More significant was his positioning of himself and the Republican Party as the opponents of “Beltway elites” and “the party of the working class.” This signals an ongoing effort to transform the Republican Party into an openly fascistic party that would rail at the “elites” and Wall Street—while of course taking Wall Street’s money hand over fist. Trump has raised more than $85 million since his defeat in the election, giving him a campaign war chest equal to that of the RNC itself.

While half a dozen Republican senators applauded, including Lindsey Graham of South Carolina, Ron Johnson of Wisconsin and Rick Scott and Marco Rubio of Florida, Trump reserved some of his most vitriolic language for the Senate Republican leader McConnell and his wife Elaine Chao, Trump’s secretary of transportation, who resigned after the January 6 coup attempt.

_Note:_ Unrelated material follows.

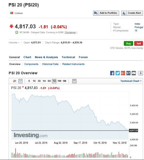Switch chart to candlestick view
The height and width of the screenshot is (160, 144).
click(x=15, y=81)
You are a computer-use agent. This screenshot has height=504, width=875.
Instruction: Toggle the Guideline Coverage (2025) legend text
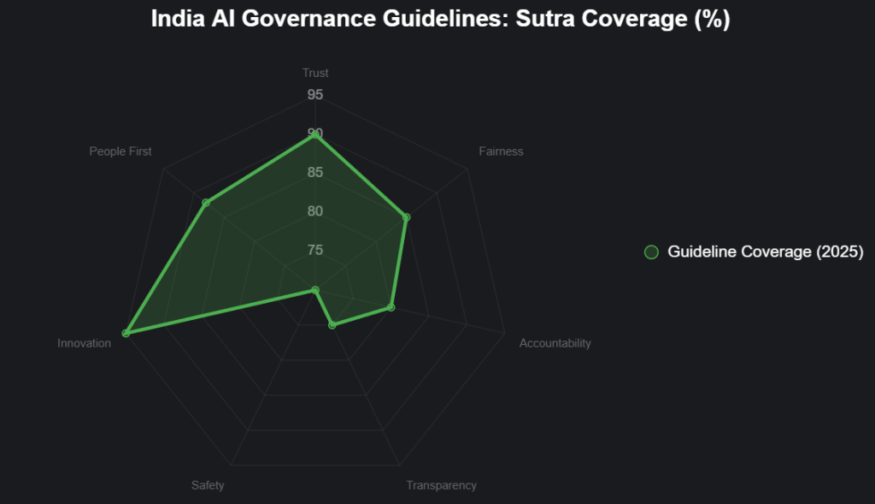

“If that were [Senator Chuck] Schumer instead of this dumb son of a bitch Mitch McConnell, they would never allow it to happen. They would have fought it,” he said, referring to the January 6 vote by a joint session of Congress to certify the victory of Biden in the Electoral College.

Referring to Chao, he continued, “I hired his wife. Did he ever say thank you?” He then mocked Chao for resigning, saying sarcastically, “She suffered so greatly.” He subsequently referred to McConnell as a “stone cold loser.”

Coming in the wake of anti-Asian violence in Atlanta, Georgia and widespread reports of mounting attacks on Asian Americans, inspired by the anti-China rhetoric of both the Trump and the Biden administrations, Trump’s sneering at the Taiwan-born Chao was particularly significant. He is openly appealing to the most reactionary and backward elements in American society.

Trump also repeated his racist attacks on immigrants, calling them “murderers, racists and drug dealers. He declared, “They’re coming in from the Middle East” across the US-Mexico border.

The ex-president reiterated his defense of his own actions on January 6, when he whipped up a crowd in front of the White House and directed them to the Capitol, where they subsequently stormed the building and temporarily halted the vote certification. Instead, he criticized his own vice president for not collaborating in this attack by blocking the certification.

“I wish that Mike Pence had the courage to send it back to the legislatures,” he said. “I was so disappointed.” Constitutionally and legally, the vice president presides over the joint session but has no power to overturn the decisions of Congress to accept or reject the electoral votes of any state. Trump was expressing regret that Pence—who had backed the lies about “vote fraud” right up until January 6—did not join him in an unconstitutional coup d’état.

The false claims of a “rigged election” are the driving force of the Republican campaign in state legislatures throughout the country to restrict the right to vote, particularly by limiting mail ballots and making it more difficult for poor and minority voters to get to the polls. The premise of this campaign is that only the “right” people should be allowed to vote, in order to get the “right” result.

In reality, there is no evidence of any significant vote fraud in the 2020 elections. Instead, there was massive voter turnout driven by hostility to the Trump administration and its attacks on democratic rights and working people. Within the framework of the American two-party system, this mass opposition to Trump was diverted behind the Democratic Party and the Biden campaign.

While Trump continues to beat the drum for the big lie about the election result, the Democratic Party has effectively shelved any investigation into the January 6 attack on Capitol Hill. That is because it would expose large sections of the Republican Party, who voted against certification of the electoral votes even after barely escaping with their lives from the mob attack. Biden insists on preserving a “strong” Republican Party in order to provide a reactionary anchor against demands by the working class for jobs, decent living standards and a serious fight against the coronavirus pandemic.

Moreover, a serious investigation into the January 6 coup would examine the role of the Pentagon, the FBI and other government agencies, which either directly collaborated with the attackers or did nothing to oppose them. Biden relies on these same state forces in both his foreign and domestic policies.